In this study, we systematically studied SNP-SNP interactions among 19 SNPs from 18 key genes involved in major cancer pathways in a sample of 398 breast cancer cases and 372 controls from Ontario. We discuss the methodological issues associated with the detection of SNP-SNP interactions in this dataset by applying and comparing three commonly used methods: the logistic regression model, classification and regression trees (CART), and the multifactor dimensionality reduction (MDR) method.
Our analyses show evidence for several simple (two-way) and complex (multi-way) SNP-SNP interactions associated with breast cancer. For example, all three methods identified XPD-[Lys751Gln]*IL10-[G(-1082)A] as the most significant two-way interaction. CART and MDR identified the same critical SNPs participating in complex interactions. Our results suggest that the use of multiple statistical approaches (or an integrated approach) rather than a single methodology could be the best strategy to elucidate complex gene interactions that have generally very different patterns.

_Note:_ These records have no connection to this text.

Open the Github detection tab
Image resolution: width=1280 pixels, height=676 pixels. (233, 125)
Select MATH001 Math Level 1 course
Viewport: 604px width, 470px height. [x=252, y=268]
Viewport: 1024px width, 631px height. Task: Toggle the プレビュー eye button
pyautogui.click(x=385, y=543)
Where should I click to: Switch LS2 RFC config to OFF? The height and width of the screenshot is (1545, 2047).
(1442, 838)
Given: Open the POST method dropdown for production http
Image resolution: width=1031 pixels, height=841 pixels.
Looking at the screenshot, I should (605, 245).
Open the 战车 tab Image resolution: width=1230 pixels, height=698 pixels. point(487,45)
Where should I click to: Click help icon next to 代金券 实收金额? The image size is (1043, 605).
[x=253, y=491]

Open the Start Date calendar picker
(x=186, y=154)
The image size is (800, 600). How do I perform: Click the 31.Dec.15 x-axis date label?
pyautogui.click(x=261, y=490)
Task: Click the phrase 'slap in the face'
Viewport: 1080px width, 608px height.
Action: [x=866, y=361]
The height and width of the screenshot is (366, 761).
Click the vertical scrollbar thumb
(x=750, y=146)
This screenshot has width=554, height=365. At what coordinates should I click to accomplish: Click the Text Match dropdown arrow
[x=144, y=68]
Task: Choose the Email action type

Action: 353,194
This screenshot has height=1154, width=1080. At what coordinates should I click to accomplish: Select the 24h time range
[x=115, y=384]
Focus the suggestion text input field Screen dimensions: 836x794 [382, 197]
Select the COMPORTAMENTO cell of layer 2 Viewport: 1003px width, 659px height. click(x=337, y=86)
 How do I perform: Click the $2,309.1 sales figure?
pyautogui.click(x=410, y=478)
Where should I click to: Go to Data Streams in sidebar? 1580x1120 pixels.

The strategy used here has the potential to identify complex biological relationships among breast cancer genes and processes. This will lead to the discovery of novel biological information, which will improve breast cancer risk management.
越来越多的证据表明,基因-基因相互作用在决定人类常见疾病易感性方面普遍存在。对于样本量相对较小的研究而言,此类基因-基因相互作用的研究带来了新的统计学挑战,因为基因组中潜在相互作用的数量可能很大。乳腺癌为研究遗传复杂性疾病提供了一个有用的范例,因为常见的单核苷酸多态性(SNP)可能会累加或协同干扰导致癌症发生的细胞过程的全系统通讯。
在本研究中,我们系统地研究了来自安大略省的398例乳腺癌病例和372例对照样本中,参与主要癌症通路的18个关键基因的19个SNP之间的SNP-SNP相互作用。我们通过应用和比较三种常用方法:逻辑回归模型、分类与回归树(CART)以及多因素降维(MDR)方法,讨论了该数据集中与检测SNP-SNP相互作用相关的方法学问题。
我们的分析显示了与乳腺癌相关的几种简单(双向)和复杂(多向)SNP-SNP相互作用的证据。例如,所有三种方法都将XPD-[Lys751Gln]*IL10-[G(-1082)A]确定为最显著的双向相互作用。CART和MDR确定了参与复杂相互作用的相同关键SNP。我们的结果表明,使用多种统计方法(或综合方法)而非单一方法可能是阐明通常具有非常不同模式的复杂基因相互作用的最佳策略。
此处使用的策略有可能识别乳腺癌基因和过程之间复杂的生物学关系。这将导致发现新的生物学信息,从而改善乳腺癌风险管理。